- The Washington Times - Wednesday, October 11, 2000

Martin Indyk, the U.S. ambassador to Israel, has had his security clearance reinstated, allowing him to rejoin U.S. peacemaking efforts in the Middle East.

Secretary of State Madeleine K. Albright took the action for "compelling national security interests" even while an investigation of security violations continues, State Department spokesman Philip Reeker said last night.

The action means Mr. Indyk, who returned to Tel Aviv 10 days ago, again will have access to classified information, the spokesman said.

The suspected violations of tightened security measures were never disclosed, except that administration officials said no espionage was involved.

There was no word when the investigation might be concluded, but Mr. Reeker said the hope was that it would be as soon as possible.

Mrs. Albright had authorized suspending Mr.

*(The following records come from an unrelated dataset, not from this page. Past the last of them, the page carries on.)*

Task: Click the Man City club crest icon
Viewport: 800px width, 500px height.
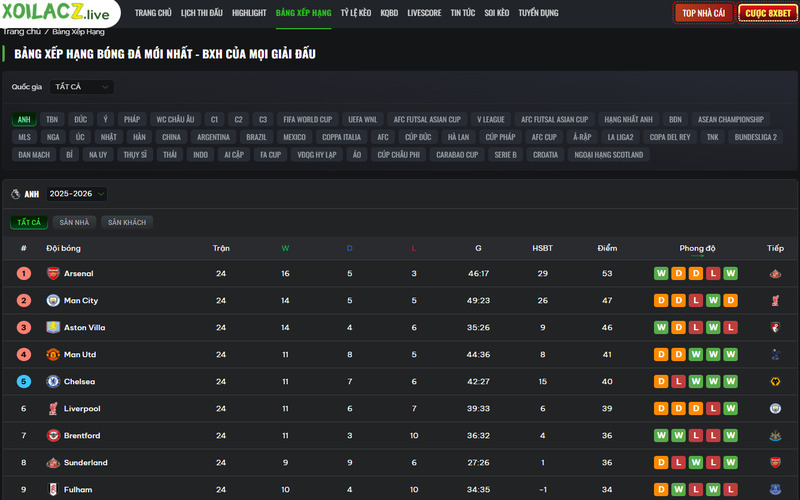Action: click(53, 300)
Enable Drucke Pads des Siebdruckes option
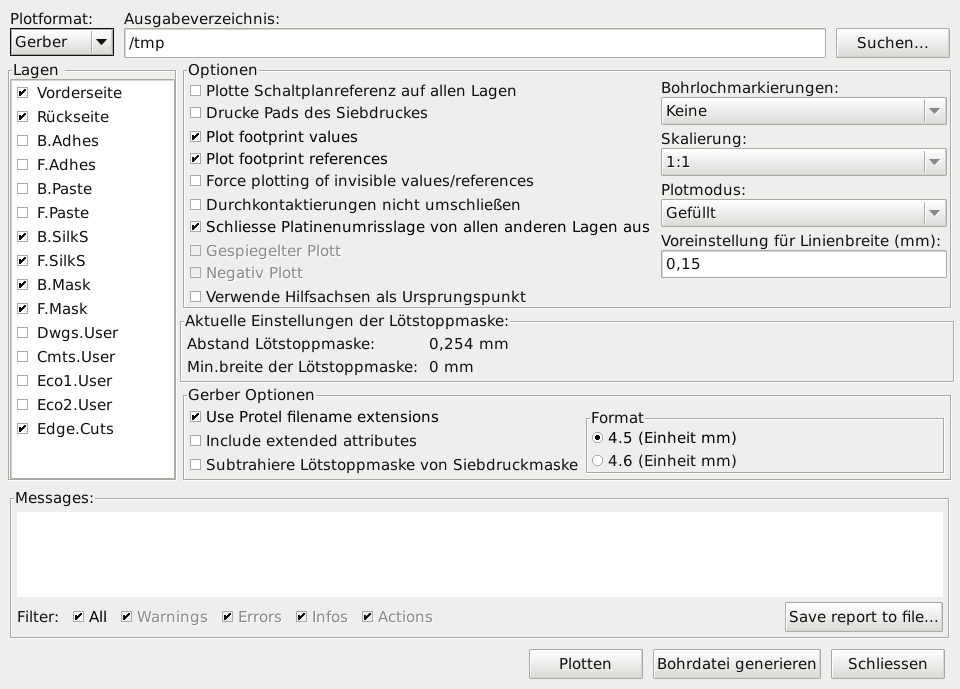The height and width of the screenshot is (689, 960). 196,113

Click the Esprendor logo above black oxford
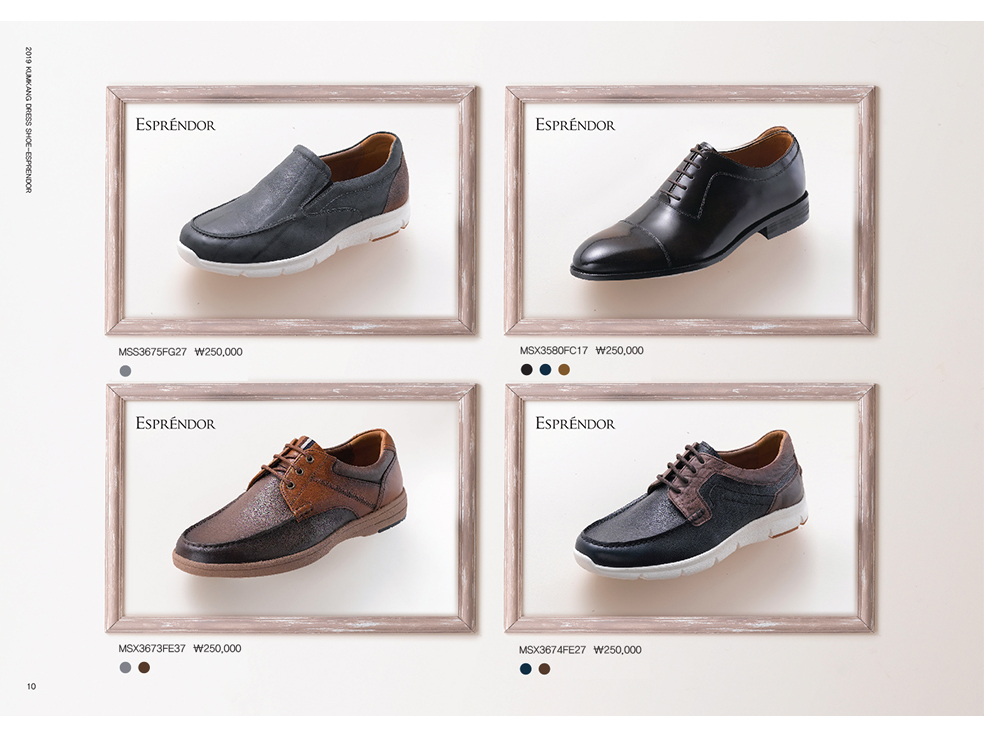575,124
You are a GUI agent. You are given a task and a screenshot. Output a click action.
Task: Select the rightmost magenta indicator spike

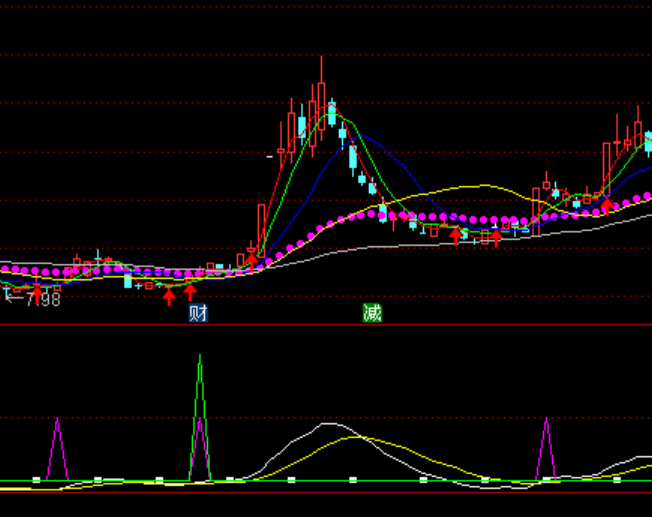546,420
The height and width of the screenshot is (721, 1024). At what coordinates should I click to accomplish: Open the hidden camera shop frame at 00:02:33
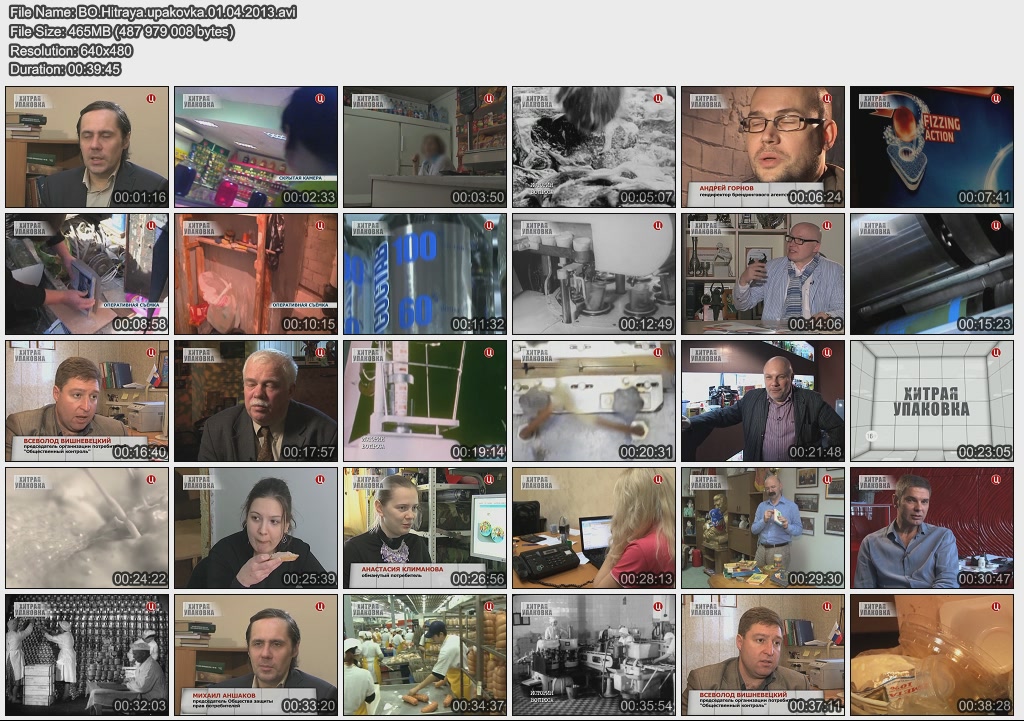pos(255,147)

Indyk's clearance three weeks ago, a move that closed a critical channel to Israeli Prime Minister Ehud Barak in the midst of difficult negotiations.

The situation has worsened since then, with violence gripping the West Bank and Gaza Strip.

Apparently the first American ambassador stripped of his security clearances, Mr. Indyk was denied access to classified documents and even discussions with Mr. Barak and other Middle East figures. By their nature, such conversations are considered classified.

President Clinton endorsed the State Department's handling of the case. His spokesman at the time, Joe Lockhart, said the president did not think the Indyk situation would affect the U.S. peace efforts.

But Mrs. Albright's move was framed in terms of its being in the interest of U.S. national security to have the clearance restored.

In Israel, working without security clearance, Mr. Indyk continued as ambassador and fulfilled some aspects of that role. Mrs. Albright made her move in consultation with the department's bureau of diplomatic security, Mr. Reeker said.

The security violation of which Mr. Indyk is accused involved the use of an unclassified, government-owned laptop computer to prepare while-in-transit memorandums about discussions with foreign leaders, said a source outside the State Department who was familiar with the investigation.

Once entered into the State Department system, the documents were classified. The source, speaking on condition of anonymity, said Mr. Indyk also was accused of removing classified briefing books to his office to prepare for meetings.

When the suspension was announced, Mr. Indyk, a two-time ambassador to Tel Aviv, issued a statement saying: "I regret that my trying to do the best possible job under very difficult conditions has led to the temporary suspension of my security clearances."

"Jeopardizing the national security interests of the U.S. is absolutely abhorrent to me, and I would never do anything to compromise those interests," he said.